### GOAL
Change "Viewport" to "Display" wherever it occurs in the lines below, leaving everything else unchanged. Reproduce the lines without the pictures.

### RECORDED INFORMATION

--------------------

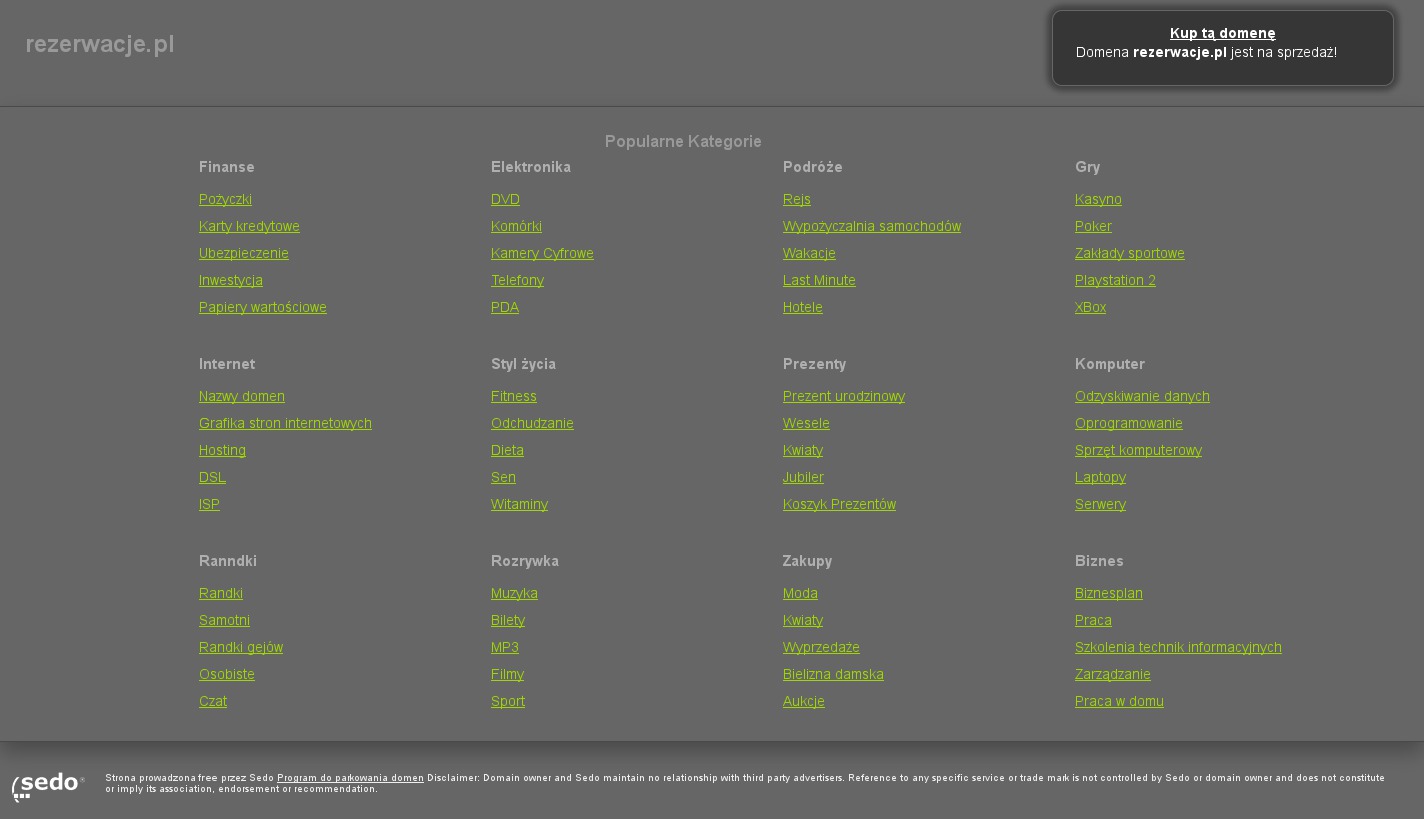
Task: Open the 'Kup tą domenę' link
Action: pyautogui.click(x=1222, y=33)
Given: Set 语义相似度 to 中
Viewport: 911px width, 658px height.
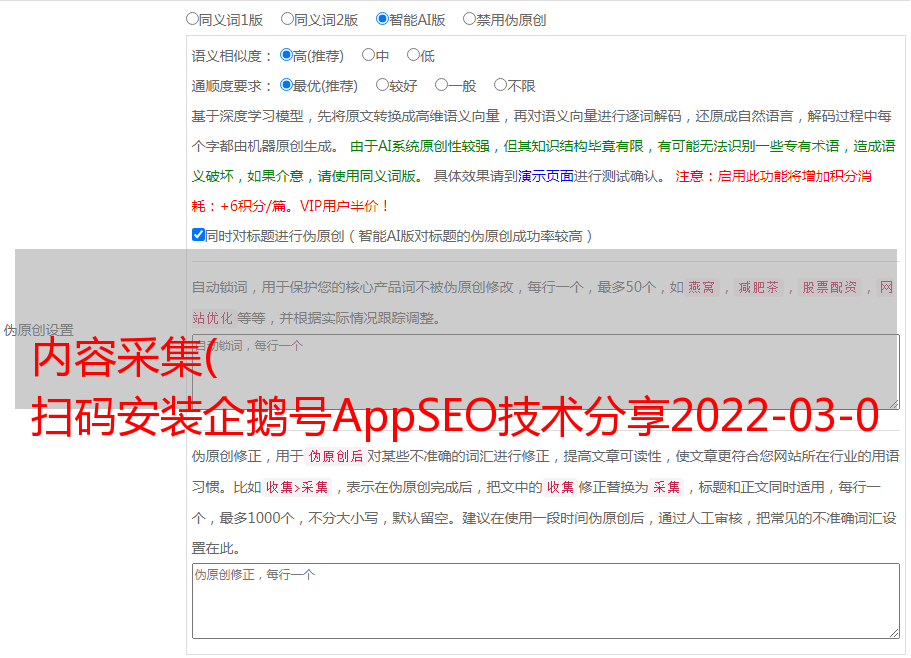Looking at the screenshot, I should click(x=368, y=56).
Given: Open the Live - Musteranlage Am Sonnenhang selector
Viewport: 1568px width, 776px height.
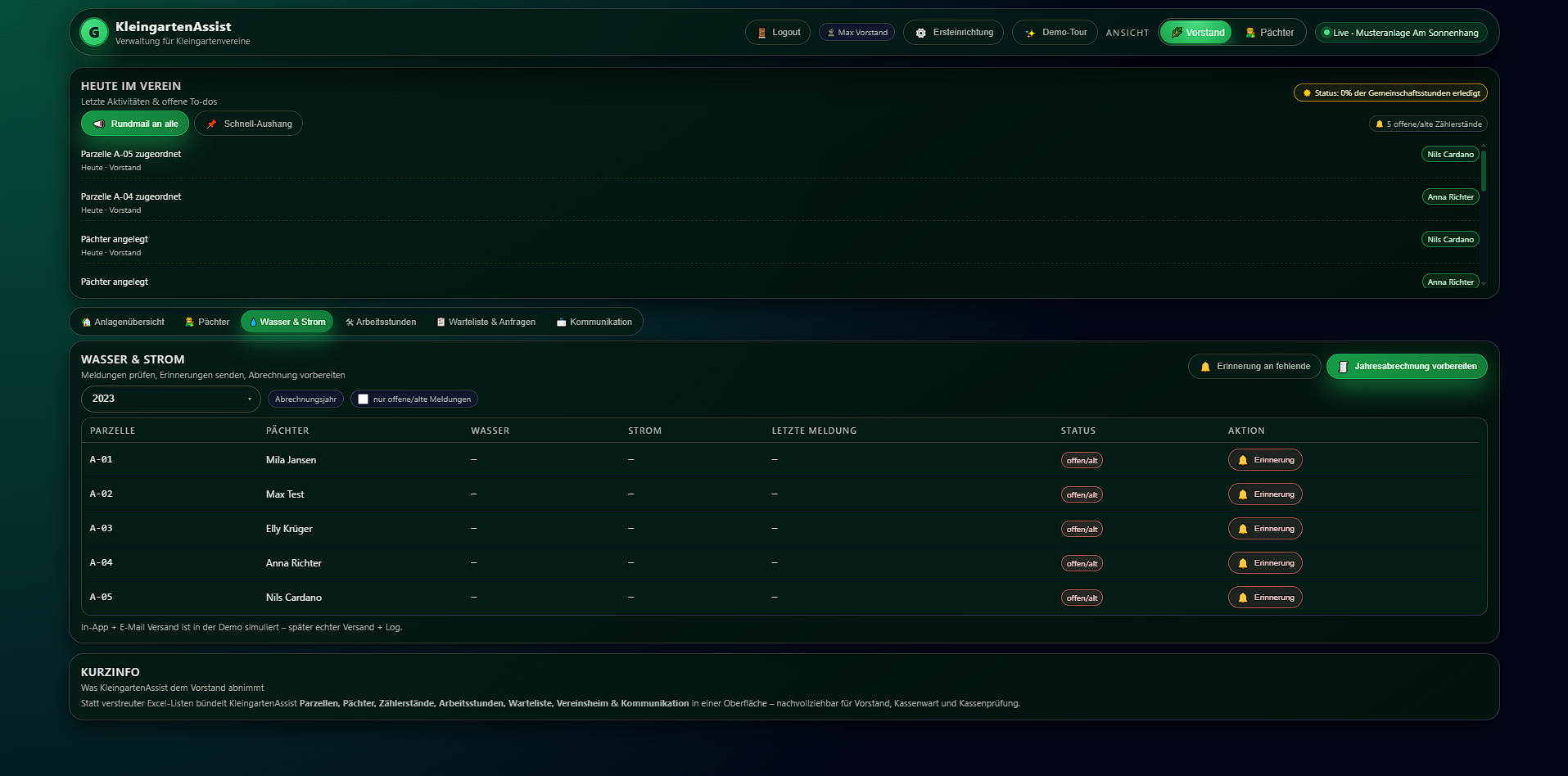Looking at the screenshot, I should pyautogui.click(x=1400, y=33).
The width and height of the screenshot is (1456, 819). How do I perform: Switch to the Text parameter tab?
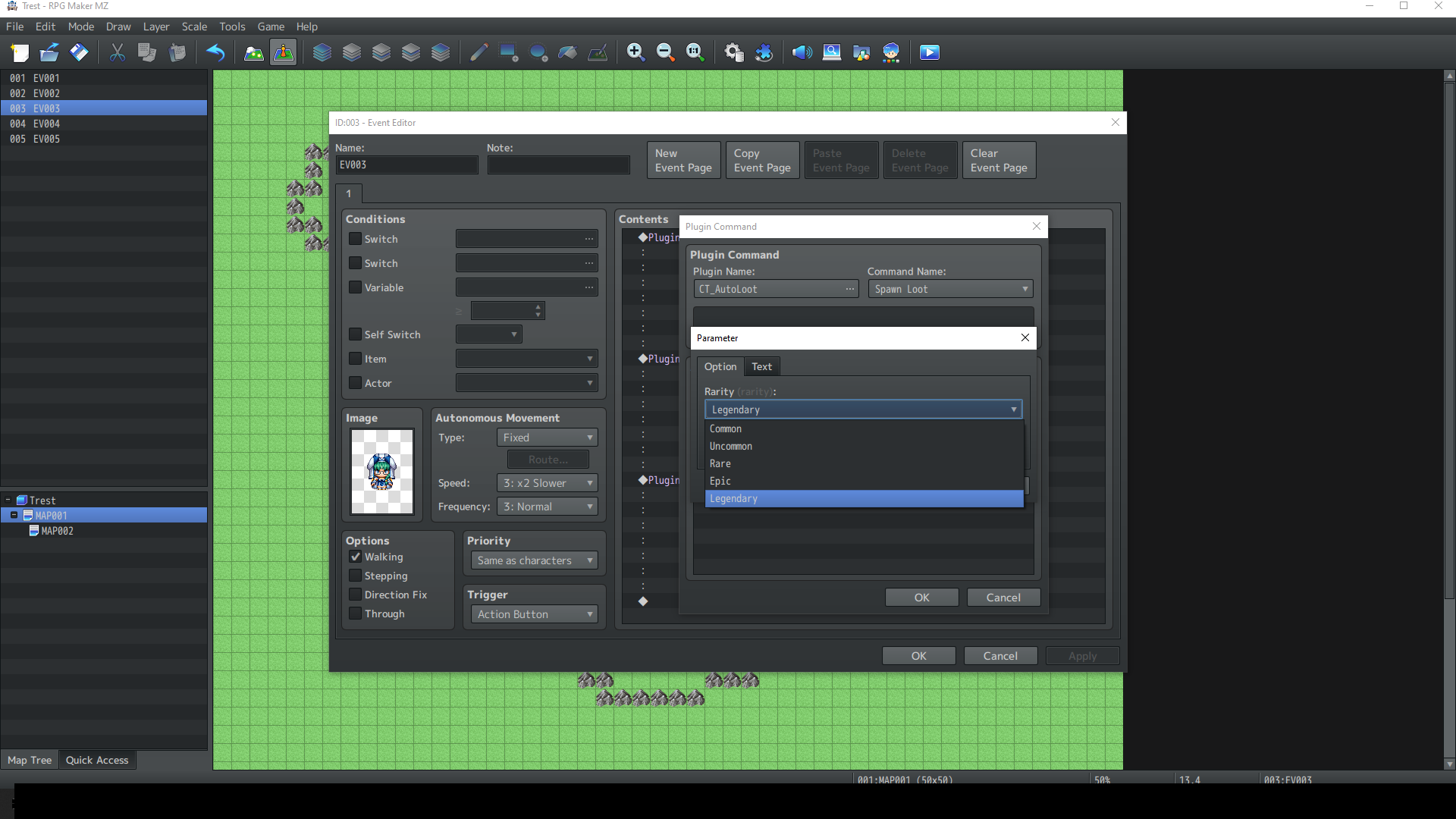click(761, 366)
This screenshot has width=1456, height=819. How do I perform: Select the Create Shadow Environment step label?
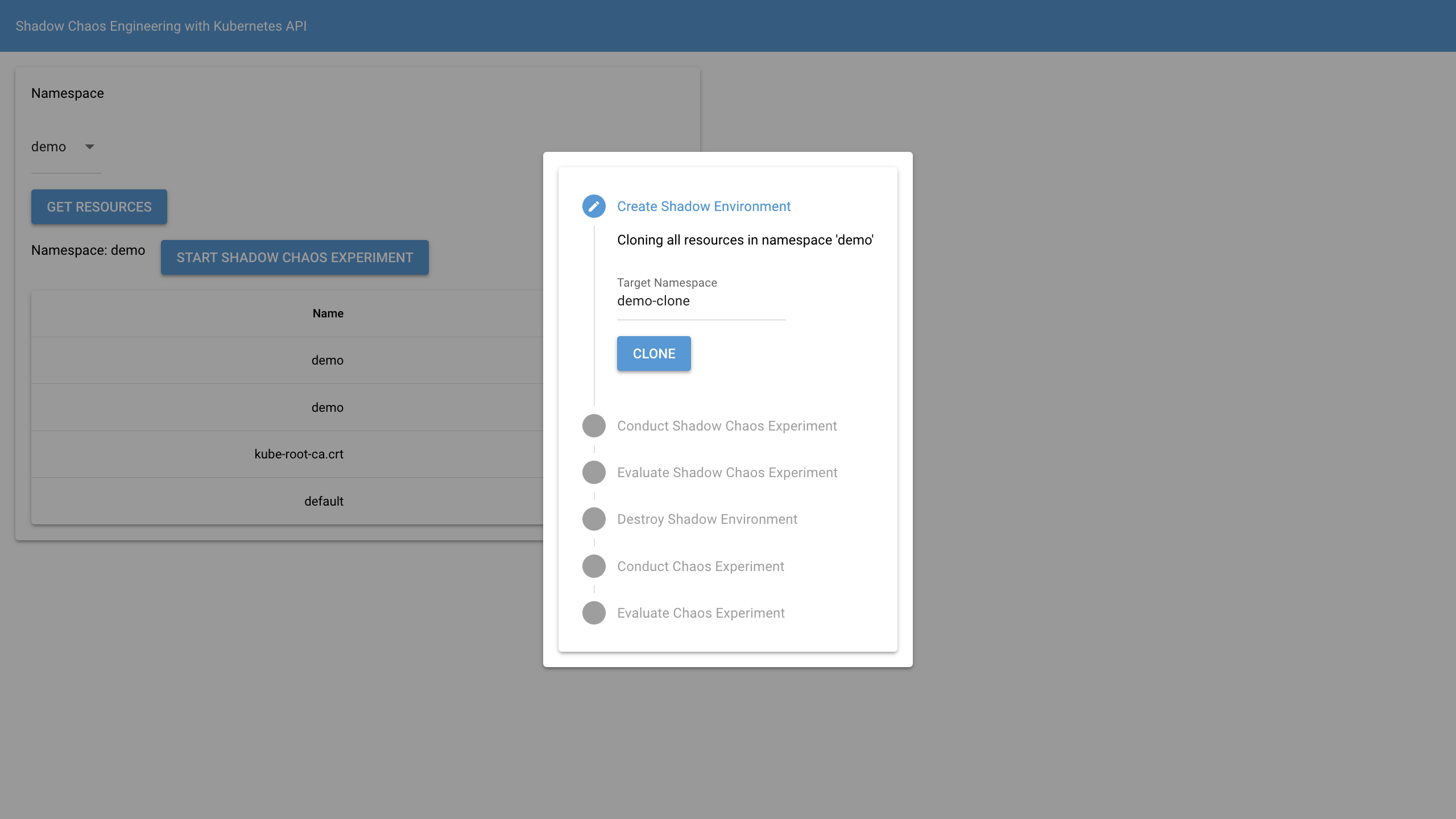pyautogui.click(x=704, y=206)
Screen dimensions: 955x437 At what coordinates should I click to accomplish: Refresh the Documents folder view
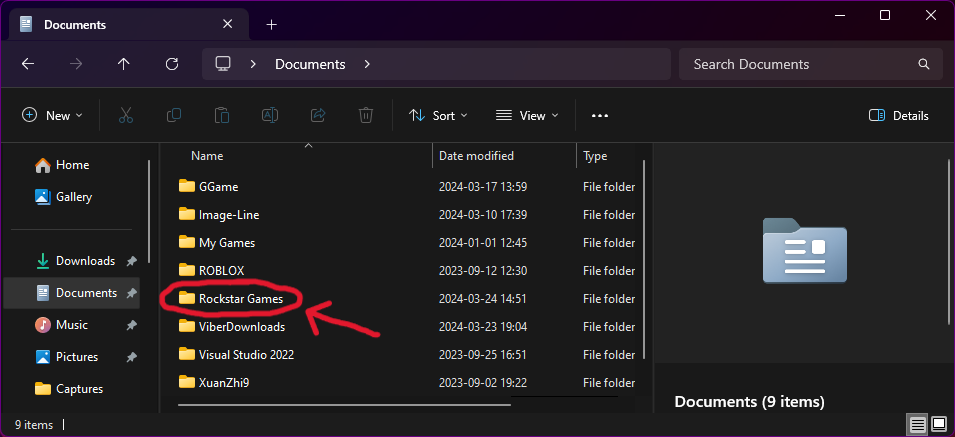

--------------------

### WORKED SOLUTION
Task: Open the 'Kup tą domenę' link
Action: pyautogui.click(x=1222, y=33)
Given: Set 语义相似度 to 中
Display: 911px width, 658px height.
Looking at the screenshot, I should click(x=368, y=56).
Given: Open the Live - Musteranlage Am Sonnenhang selector
Display: 1568px width, 776px height.
Looking at the screenshot, I should pyautogui.click(x=1400, y=33).
The width and height of the screenshot is (1456, 819). How do I perform: Switch to the Text parameter tab?
click(761, 366)
This screenshot has width=1456, height=819. How do I perform: Select the Create Shadow Environment step label?
pyautogui.click(x=704, y=206)
Screen dimensions: 955x437 At what coordinates should I click to accomplish: Refresh the Documents folder view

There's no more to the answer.